4. Úselas o piérdalas

Esta es la regla que convierte todo lo anterior en resultado. Cada día, elija cinco palabras nuevas y proponga usarlas en clase. Dígaselo al profesor: "hoy quiero usar estas cinco". Una palabra usada en una conversación real, con un interlocutor que reacciona, se fija de una forma que ninguna repetición individual consigue.

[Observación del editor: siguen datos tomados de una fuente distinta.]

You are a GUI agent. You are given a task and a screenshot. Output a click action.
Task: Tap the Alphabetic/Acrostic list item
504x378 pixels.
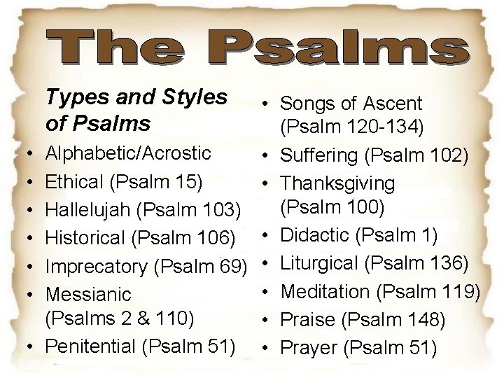[x=128, y=153]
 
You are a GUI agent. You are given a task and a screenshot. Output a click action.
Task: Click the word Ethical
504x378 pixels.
[x=76, y=181]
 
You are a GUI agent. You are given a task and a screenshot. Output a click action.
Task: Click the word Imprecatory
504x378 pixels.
[x=97, y=266]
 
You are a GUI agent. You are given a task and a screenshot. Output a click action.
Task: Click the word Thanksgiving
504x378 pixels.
[x=338, y=183]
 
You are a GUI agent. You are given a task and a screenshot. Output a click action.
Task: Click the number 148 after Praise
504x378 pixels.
[x=426, y=318]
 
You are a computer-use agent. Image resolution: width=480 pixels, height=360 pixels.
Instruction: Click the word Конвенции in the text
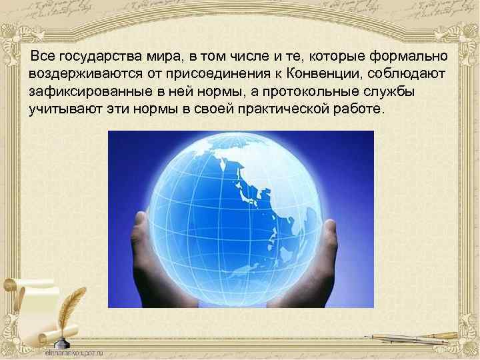click(x=322, y=71)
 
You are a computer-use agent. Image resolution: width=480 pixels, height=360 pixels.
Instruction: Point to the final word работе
click(x=359, y=108)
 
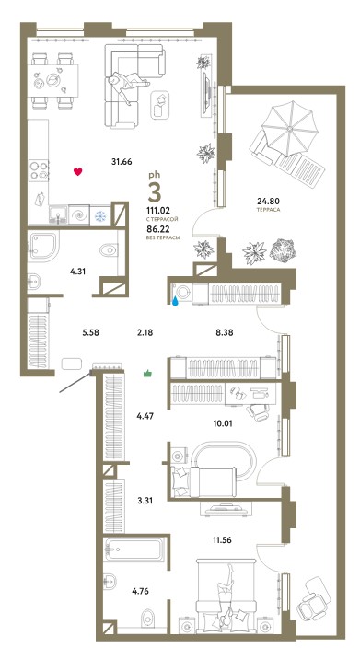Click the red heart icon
pyautogui.click(x=78, y=171)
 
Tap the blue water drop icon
pyautogui.click(x=175, y=301)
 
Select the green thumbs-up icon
pyautogui.click(x=147, y=373)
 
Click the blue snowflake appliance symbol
pyautogui.click(x=100, y=216)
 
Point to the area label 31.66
pyautogui.click(x=122, y=160)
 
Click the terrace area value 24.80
pyautogui.click(x=268, y=201)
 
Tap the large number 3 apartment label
pyautogui.click(x=155, y=193)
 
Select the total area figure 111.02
pyautogui.click(x=157, y=212)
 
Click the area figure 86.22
pyautogui.click(x=157, y=230)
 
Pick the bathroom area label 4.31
pyautogui.click(x=78, y=272)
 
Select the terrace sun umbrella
pyautogui.click(x=290, y=127)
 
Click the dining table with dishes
pyautogui.click(x=53, y=80)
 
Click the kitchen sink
pyautogui.click(x=58, y=215)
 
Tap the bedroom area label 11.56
pyautogui.click(x=223, y=539)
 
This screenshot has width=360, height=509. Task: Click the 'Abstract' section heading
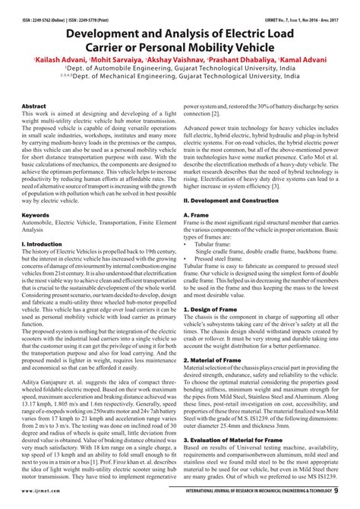[x=33, y=106]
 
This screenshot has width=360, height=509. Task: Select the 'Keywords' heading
[x=35, y=215]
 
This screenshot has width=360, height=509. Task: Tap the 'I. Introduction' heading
[x=43, y=244]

Al final de la semana, las que consiguió usar están aprendidas. Las que no, vuelven a la lista o se descartan, porque probablemente no las necesitaba.

Cuántas palabras al día

La cifra que la gente se propone —treinta, cincuenta— suele venir de una idea de productividad, no de cómo funciona el aprendizaje. Entre cinco y diez palabras diarias, realmente usadas, rinden más que cincuenta anotadas. Cinco al día son unas veinticinco por semana y más de doscientas en un curso de dos meses; doscientas palabras que puede usar es un cambio muy visible en la conversación.

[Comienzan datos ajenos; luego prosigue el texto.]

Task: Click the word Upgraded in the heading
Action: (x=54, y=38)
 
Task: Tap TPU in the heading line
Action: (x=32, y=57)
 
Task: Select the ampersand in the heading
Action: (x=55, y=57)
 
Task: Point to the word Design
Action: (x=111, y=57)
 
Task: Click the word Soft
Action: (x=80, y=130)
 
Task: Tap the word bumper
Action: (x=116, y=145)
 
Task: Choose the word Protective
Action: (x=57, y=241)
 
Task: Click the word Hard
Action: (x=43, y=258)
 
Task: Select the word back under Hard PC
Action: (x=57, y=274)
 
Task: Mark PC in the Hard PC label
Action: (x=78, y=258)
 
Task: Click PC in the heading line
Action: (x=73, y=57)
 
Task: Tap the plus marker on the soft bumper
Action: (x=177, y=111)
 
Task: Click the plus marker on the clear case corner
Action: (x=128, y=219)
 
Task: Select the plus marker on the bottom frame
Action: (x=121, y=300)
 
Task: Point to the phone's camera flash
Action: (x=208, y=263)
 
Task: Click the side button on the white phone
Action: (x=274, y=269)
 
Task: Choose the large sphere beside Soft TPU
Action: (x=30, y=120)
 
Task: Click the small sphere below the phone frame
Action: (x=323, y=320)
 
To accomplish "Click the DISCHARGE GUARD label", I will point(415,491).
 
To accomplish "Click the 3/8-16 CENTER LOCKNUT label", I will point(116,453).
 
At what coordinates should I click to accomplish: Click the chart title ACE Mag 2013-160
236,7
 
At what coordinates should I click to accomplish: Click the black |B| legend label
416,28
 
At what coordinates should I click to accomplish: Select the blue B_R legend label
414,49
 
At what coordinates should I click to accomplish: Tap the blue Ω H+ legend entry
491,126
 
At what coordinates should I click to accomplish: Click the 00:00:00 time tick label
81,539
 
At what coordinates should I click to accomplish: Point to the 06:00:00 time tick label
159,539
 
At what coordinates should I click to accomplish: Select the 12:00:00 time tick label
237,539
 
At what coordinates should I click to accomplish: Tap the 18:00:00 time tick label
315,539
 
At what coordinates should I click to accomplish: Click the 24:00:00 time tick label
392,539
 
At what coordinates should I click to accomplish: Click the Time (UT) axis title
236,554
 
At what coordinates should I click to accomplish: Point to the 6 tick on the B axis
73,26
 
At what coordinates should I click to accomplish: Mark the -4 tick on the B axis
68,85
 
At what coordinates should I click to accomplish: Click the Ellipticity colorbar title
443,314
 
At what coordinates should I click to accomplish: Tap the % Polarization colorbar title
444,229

Si el objetivo es un examen, la cifra puede subir, pero conviene separar los dos conjuntos: el vocabulario de examen se trabaja como reconocimiento y el de conversación como producción. Presentar un examen de inglés después del curso trata esa distinción.

Dónde encaja esto en el día

El vocabulario no necesita un bloque grande, necesita dos pequeños. Uno de captura, durante y después de las clases, para anotar lo que apareció. Otro de repaso, corto, siempre a la misma hora, para revisar lo que toca según el calendario de espaciado. La estructura general del día está en cómo diseñar su horario diario en la academia.

Preguntas frecuentes

¿Sirve traducir al español o hay que definir en inglés?

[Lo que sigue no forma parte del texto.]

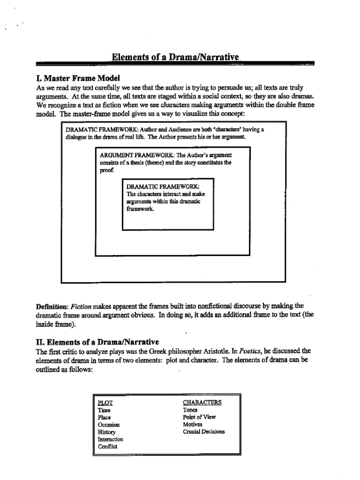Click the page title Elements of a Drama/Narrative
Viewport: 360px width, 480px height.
175,57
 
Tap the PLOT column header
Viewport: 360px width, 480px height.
105,403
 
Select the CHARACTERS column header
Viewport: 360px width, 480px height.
202,402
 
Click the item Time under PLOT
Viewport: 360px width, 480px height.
104,410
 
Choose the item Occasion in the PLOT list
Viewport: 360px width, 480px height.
109,425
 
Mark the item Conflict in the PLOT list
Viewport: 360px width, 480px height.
107,447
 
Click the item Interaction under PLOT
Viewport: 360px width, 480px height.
110,439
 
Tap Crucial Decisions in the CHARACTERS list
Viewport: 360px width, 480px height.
204,432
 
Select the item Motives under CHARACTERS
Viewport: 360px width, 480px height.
193,424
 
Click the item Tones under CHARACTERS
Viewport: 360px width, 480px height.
190,410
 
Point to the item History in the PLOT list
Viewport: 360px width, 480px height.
106,432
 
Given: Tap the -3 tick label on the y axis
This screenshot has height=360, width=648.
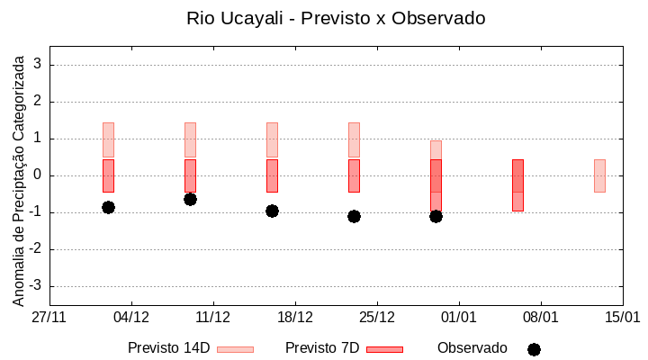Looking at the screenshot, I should tap(36, 286).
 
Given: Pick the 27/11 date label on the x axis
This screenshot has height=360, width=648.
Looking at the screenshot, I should tap(50, 318).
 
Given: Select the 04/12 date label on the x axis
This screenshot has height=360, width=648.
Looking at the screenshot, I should tap(131, 318).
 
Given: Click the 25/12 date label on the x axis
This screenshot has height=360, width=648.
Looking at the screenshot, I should tap(377, 318).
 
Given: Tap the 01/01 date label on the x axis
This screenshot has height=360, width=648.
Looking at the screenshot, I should tap(459, 318).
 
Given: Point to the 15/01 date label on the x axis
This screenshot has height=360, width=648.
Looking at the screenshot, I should tap(622, 318).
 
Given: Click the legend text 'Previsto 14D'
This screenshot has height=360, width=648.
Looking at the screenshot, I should tap(168, 348).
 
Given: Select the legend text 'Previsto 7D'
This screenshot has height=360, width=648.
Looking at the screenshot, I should tap(322, 348).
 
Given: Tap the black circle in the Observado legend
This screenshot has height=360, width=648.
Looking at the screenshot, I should tap(534, 349).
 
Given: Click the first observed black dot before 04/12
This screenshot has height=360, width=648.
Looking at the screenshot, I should tap(108, 207).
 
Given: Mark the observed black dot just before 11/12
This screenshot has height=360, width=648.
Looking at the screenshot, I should tap(190, 199).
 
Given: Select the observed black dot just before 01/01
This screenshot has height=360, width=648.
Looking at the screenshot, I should tap(436, 216).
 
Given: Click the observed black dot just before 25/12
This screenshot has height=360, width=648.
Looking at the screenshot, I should tap(354, 216).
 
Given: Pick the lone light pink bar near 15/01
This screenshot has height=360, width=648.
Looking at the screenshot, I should tap(599, 176).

En niveles iniciales, traducir ahorra tiempo y no hace daño. A partir de un nivel intermedio, definir en inglés obliga a construir la explicación y suele fijar mejor. Lo que sí conviene siempre es acompañar la palabra de un ejemplo real.

¿Y las aplicaciones de vocabulario?

Funcionan si las tarjetas contienen frases suyas y no listas descargadas. Una lista genérica de mil palabras tiene el mismo problema que el cuaderno de listas: no es su vocabulario.

¿Por qué olvido palabras que sabía perfectamente?

Porque el reconocimiento se pierde antes que el uso. Una palabra que llegó a usar en conversación se recupera mucho más rápido que una que solo repasó.

¿Cuánto tarda en notarse el cambio?

Con cinco palabras diarias efectivamente usadas, la mayoría nota diferencia en la fluidez alrededor de la tercera o cuarta semana, sobre todo en la reducción de rodeos para explicar algo que no sabía nombrar.